Currently, I am using Flink to conduct research on stream processing engines. For my study, I work with historical streams, which consist of tuples of the following form:
event_time, attribute_1, ..., attribute_X
where event_time
is used as TimeCharacteristic.EventTime
during processing. Furthermore, I push my datasets into the processing topology, by either: (i) creating in-memory structures, or (ii) by reading the CSV files themselves.
Unfortunately, I have noticed that even if enough tuples have arrived in a window operator that complete a full window, that window is not pushed downstream for processing. As a result, the performance significantly drops and many times I have an OutOfMemoryError
exception (with large historical streams).

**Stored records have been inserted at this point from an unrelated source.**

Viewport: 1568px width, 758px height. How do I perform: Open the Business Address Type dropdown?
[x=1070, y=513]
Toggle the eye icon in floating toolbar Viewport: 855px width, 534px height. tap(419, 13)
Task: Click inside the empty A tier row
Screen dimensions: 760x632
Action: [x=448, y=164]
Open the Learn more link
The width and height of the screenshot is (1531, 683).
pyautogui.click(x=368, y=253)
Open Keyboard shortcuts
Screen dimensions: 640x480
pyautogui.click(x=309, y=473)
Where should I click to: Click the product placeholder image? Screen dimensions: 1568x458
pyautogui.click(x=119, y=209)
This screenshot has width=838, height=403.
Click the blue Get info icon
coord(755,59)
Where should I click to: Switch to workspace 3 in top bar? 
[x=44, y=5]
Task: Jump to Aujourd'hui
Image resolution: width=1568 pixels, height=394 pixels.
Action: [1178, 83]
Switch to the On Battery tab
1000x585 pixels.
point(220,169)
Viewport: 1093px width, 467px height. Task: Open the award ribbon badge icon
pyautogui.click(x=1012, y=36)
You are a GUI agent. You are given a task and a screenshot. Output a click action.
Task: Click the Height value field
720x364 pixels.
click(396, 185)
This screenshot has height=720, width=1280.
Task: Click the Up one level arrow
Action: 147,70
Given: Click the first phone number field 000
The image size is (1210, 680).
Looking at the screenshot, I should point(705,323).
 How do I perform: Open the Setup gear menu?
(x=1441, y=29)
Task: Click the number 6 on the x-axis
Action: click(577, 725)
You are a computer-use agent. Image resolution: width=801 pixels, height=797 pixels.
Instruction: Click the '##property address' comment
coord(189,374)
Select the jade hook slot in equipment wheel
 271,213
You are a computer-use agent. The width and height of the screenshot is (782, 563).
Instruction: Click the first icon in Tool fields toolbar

To illustrate a typical use-case, I present the following example:
StreamExecutionEnvironment env =
StreamExecutionEnvironment.createLocalEnvironment();
env.setStreamTimeCharacteristic(TimeCharacteristic.EventTime);
env.setParallelism(1);
env.setMaxParallelism(1);
List<Tuple2<Long, Integer>> l = new ArrayList<>();
l.add(new Tuple2<>(1L, 11));
l.add(new Tuple2<>(2L, 22));
l.add(new Tuple2<>(3L, 33));
l.add(new Tuple2<>(4L, 44));
l.add(new Tuple2<>(5L, 55));
DataStream<Tuple2<Long, Integer>> stream = env.fromCollection(l);
stream.assignTimestampsAndWatermarks(
new AscendingTimestampExtractor<Tuple2<Long, Integer>>() {
@Override
public long extractAscendingTimestamp(Tuple2<Long, Integer> t) {
return t.f0;
}
})
.windowAll(SlidingEventTimeWindows.of(Time.milliseconds(2),
Time.milliseconds(1)))
.sum(1)
.print();
env.execute();
According to l
's contents, I need to have the following windowed results:
- [0, 2) Sum: 11
- [1, 3) Sum: 33
- [2, 4) Sum: 55
- [3, 5) Sum: 77
- [4, 6) Sum: 99
- [5, 7) Sum: 55
Each list item can be read as [start-timestamp, end-timestamp), Sum: X.
I expect Flink to produce a windowed result every time a tuple with a timestamp beyond the end-timestamp of an open window appears. For instance, I expect the summation for window [1, 3) to be produced when the tuple with timestamp 4L
is fed into the window operator. However, the processing initiates when all the tuples from l
are pushed into the stream's topology. The same thing happens when I work with larger historical streams, which results in degraded performance (or even depleting memory).
Question: How can I force Flink to push windows downstream for processing by the time a window is complete?
I believe that for SlidingEventTimeWindows
the eviction of a window is triggered with watermarks. If the previous is true, how can I write my topologies so that they trigger windows by the time a tuple with a later timestamp arrives?
Thank you